Selected excerpt:
= Beginning of Section =

FILE PHOTO : This photograph, obtained courtesy of the Obama Foundation, shows former US President Barack Obama delivering gifts, greeting patients and their parents at Children’s National Medical Center in Washington, DC, December 19, 2018.

BEIJING | Xinhua |  Another Christmas has come and gone, replete with families and friends exchanging gifts beside a crackling hearth, sharing stories under a Christmas tree and enjoying traditional holiday meals. Others weren’t so fortunate, receiving church handouts, curling up in a subway station to avoid the cold or grieving the loss of beloved ones killed by gun violence.

The happiness and sorrow of humankind are not related – such a sad truth has been magnified, particularly in the West during this Christmas season, when the mounting pressure of life for ordinary Americans and Europeans is under the microscope.

Amid dogged inflation and rising insecurity, many ordinary people in the United States and Europe were hardly in a holiday mood, with businesses in great need of shoppers against a bleak economic backdrop.

“EVERYTHING IS GOING UP, BUT MY PAY ISN’T”

Jon Lauck is a lawyer and author from Sioux Falls, South Dakota. Christmas, with a lack of snow, seems rather strange for him and his wife. “It’s South Dakota. We usually have snow by now. Last year at this time, we had 40 inches,” he said.

Lauck also said that the couple’s appetite for gift-giving was also missing, adding he is still concerned inflation is a “real problem.”

= End of Section =

Listed entries:

= Beginning of Section =

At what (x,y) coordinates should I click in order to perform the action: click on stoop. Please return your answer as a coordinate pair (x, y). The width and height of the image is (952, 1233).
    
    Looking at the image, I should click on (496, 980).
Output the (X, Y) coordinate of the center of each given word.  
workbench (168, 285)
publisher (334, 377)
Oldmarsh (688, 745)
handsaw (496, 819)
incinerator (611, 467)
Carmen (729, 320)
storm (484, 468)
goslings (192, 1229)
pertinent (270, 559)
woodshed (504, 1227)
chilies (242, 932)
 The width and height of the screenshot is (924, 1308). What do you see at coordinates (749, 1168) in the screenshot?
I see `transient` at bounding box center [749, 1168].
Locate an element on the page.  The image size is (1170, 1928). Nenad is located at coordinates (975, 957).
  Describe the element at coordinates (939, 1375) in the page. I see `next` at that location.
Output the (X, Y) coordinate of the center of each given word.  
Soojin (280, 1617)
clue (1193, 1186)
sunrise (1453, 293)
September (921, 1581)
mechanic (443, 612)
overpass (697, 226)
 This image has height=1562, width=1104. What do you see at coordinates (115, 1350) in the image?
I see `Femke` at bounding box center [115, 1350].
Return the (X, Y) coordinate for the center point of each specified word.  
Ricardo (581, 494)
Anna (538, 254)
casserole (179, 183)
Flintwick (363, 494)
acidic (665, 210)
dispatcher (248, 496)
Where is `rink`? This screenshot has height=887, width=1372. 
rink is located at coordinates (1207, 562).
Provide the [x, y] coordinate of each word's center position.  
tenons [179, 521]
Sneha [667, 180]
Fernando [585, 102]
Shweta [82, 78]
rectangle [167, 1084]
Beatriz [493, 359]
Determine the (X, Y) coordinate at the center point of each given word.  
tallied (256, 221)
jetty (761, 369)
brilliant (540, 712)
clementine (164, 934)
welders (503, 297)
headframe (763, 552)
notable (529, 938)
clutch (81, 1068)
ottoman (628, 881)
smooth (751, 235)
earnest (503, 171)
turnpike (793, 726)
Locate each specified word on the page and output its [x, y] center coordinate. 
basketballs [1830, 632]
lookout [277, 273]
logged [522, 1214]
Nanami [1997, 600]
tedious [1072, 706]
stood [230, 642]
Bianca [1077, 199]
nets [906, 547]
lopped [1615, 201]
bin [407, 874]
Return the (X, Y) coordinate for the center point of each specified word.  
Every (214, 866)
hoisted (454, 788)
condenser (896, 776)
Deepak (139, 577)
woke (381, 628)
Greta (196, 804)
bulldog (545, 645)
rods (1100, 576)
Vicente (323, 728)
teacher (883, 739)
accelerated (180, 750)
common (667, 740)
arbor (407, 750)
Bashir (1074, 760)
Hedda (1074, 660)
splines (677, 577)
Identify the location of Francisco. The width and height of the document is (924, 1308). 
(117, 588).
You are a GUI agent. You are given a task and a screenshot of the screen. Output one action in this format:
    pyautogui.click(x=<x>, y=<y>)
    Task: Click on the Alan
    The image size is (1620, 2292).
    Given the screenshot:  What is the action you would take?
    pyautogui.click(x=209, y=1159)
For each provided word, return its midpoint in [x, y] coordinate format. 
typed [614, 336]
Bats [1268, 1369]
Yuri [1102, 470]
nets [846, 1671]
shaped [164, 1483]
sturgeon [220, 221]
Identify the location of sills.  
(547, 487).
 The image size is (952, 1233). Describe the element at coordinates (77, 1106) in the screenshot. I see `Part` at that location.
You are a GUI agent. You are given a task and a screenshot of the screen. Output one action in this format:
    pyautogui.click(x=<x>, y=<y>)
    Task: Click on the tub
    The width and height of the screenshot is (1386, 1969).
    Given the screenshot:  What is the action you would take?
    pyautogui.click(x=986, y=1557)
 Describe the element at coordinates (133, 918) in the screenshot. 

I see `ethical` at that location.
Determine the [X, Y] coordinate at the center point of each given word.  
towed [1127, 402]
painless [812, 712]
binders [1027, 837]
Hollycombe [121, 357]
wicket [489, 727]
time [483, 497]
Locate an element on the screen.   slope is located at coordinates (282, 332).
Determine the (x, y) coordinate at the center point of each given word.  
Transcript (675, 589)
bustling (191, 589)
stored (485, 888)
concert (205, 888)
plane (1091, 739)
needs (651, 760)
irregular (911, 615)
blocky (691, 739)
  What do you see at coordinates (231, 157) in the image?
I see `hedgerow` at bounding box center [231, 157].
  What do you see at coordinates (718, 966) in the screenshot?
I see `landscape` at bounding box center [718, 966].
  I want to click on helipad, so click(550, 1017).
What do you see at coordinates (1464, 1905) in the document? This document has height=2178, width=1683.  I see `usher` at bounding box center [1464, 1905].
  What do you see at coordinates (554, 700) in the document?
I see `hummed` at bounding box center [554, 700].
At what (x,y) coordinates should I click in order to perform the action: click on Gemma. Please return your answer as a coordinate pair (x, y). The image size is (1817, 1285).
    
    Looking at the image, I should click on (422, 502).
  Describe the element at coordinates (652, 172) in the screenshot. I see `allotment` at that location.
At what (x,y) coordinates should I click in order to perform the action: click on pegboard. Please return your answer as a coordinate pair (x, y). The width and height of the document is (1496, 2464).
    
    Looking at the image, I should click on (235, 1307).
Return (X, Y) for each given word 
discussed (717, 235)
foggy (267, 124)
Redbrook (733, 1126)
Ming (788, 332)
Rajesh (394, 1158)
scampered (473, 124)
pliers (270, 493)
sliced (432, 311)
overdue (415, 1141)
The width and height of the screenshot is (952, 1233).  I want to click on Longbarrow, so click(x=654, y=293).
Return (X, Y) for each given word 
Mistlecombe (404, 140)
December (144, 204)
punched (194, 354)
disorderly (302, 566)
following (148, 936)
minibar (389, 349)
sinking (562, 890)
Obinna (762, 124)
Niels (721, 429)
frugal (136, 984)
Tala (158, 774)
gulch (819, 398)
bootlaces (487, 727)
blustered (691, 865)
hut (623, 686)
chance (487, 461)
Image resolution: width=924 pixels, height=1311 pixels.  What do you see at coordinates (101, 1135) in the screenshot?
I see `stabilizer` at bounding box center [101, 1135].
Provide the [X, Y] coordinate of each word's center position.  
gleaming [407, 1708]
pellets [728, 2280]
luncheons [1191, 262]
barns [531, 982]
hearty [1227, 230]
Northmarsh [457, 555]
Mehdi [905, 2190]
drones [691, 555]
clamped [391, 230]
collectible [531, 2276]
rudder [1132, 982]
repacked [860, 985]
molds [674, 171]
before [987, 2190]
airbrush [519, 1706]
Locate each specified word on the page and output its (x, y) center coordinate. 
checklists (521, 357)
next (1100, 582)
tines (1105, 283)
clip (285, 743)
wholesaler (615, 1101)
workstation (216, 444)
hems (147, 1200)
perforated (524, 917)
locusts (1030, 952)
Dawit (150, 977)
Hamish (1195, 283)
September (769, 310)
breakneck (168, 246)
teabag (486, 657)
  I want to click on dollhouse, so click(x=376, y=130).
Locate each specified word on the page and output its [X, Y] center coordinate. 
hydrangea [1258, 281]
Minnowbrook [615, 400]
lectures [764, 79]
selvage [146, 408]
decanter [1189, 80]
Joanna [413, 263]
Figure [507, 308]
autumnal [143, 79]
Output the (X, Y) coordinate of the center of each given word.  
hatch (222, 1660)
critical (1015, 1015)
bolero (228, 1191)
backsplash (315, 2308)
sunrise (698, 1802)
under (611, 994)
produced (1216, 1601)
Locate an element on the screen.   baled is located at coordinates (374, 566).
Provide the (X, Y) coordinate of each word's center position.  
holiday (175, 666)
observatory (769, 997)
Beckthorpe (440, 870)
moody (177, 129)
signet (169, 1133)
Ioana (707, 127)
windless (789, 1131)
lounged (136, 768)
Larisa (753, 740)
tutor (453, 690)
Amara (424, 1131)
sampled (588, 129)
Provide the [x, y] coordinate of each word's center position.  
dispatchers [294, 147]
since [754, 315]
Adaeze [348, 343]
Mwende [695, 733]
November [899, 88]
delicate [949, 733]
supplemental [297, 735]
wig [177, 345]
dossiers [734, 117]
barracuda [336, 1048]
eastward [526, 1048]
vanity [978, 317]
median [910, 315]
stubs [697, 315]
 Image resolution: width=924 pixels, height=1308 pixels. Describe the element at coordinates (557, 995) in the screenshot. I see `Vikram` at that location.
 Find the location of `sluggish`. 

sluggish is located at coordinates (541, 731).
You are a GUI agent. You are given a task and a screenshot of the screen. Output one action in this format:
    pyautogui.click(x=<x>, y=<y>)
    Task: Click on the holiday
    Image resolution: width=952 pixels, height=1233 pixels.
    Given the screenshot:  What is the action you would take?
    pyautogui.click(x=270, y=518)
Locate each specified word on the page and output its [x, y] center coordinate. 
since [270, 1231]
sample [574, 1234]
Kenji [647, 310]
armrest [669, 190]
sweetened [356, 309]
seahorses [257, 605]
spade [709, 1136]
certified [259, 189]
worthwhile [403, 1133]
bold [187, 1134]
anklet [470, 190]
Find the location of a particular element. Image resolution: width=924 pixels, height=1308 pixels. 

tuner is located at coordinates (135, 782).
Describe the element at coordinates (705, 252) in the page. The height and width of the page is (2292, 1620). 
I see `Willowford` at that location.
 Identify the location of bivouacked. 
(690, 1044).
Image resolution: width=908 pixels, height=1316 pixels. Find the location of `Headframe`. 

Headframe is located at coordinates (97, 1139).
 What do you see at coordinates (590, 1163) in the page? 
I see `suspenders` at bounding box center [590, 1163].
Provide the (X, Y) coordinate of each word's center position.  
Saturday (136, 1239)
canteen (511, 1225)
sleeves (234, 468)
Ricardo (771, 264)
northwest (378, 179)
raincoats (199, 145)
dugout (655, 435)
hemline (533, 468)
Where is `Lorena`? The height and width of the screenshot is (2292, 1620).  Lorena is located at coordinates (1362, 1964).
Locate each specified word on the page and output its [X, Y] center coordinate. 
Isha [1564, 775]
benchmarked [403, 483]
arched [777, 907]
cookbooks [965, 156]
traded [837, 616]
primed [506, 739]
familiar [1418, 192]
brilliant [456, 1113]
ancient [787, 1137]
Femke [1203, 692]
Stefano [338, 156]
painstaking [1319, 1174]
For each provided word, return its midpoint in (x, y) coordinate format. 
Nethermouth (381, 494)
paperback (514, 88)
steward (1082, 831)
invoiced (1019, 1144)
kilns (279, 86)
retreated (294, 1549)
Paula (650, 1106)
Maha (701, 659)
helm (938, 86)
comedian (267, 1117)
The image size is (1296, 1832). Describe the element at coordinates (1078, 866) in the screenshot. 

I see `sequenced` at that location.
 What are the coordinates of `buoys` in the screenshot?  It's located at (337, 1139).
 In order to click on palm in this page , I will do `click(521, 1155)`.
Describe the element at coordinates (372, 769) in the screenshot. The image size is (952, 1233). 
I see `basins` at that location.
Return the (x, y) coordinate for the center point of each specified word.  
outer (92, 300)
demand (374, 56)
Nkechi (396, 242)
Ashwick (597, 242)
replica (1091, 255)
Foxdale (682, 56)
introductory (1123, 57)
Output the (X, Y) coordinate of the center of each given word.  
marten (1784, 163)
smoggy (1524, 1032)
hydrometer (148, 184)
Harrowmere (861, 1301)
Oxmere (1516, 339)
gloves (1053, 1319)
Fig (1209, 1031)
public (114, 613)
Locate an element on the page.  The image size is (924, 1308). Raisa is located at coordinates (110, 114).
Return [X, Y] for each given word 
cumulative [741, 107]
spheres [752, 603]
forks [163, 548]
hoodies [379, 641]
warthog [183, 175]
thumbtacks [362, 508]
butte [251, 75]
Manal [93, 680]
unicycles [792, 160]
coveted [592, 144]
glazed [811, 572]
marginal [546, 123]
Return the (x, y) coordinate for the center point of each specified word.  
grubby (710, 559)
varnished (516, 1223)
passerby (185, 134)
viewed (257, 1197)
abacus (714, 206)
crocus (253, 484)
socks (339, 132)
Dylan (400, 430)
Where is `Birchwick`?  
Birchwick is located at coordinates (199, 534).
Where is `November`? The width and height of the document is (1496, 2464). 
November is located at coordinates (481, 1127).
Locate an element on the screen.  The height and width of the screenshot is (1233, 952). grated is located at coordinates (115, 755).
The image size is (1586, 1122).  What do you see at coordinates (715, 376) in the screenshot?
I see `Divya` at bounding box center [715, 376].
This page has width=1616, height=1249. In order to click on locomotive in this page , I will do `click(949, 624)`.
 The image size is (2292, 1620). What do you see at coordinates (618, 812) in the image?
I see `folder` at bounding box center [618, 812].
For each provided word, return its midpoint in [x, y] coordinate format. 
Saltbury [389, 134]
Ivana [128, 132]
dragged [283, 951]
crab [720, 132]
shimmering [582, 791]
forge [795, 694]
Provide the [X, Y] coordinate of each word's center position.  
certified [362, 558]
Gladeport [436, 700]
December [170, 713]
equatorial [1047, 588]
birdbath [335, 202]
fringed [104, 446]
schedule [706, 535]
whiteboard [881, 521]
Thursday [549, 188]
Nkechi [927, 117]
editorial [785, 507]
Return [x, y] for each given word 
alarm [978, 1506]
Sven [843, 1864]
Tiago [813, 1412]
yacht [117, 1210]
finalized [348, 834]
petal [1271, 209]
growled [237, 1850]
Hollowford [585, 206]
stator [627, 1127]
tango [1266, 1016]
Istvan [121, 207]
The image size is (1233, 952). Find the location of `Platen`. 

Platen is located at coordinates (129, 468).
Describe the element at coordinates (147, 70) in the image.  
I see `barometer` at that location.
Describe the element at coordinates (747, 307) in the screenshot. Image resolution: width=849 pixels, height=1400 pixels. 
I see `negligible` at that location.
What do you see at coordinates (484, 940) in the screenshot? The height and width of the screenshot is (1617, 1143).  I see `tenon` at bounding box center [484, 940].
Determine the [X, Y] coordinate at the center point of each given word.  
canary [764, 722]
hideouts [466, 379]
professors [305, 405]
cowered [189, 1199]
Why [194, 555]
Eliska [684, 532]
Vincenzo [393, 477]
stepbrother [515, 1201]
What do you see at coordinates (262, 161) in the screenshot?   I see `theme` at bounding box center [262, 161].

= End of Section =

Assignment: Update the part of the Christmas news report starting at "FILE PHOTO : This" and ending at "by gun violence." by changing "gifts" to "presents", and write out that part in full.

Task answer:
FILE PHOTO : This photograph, obtained courtesy of the Obama Foundation, shows former US President Barack Obama delivering presents, greeting patients and their parents at Children’s National Medical Center in Washington, DC, December 19, 2018.

BEIJING | Xinhua |  Another Christmas has come and gone, replete with families and friends exchanging presents beside a crackling hearth, sharing stories under a Christmas tree and enjoying traditional holiday meals. Others weren’t so fortunate, receiving church handouts, curling up in a subway station to avoid the cold or grieving the loss of beloved ones killed by gun violence.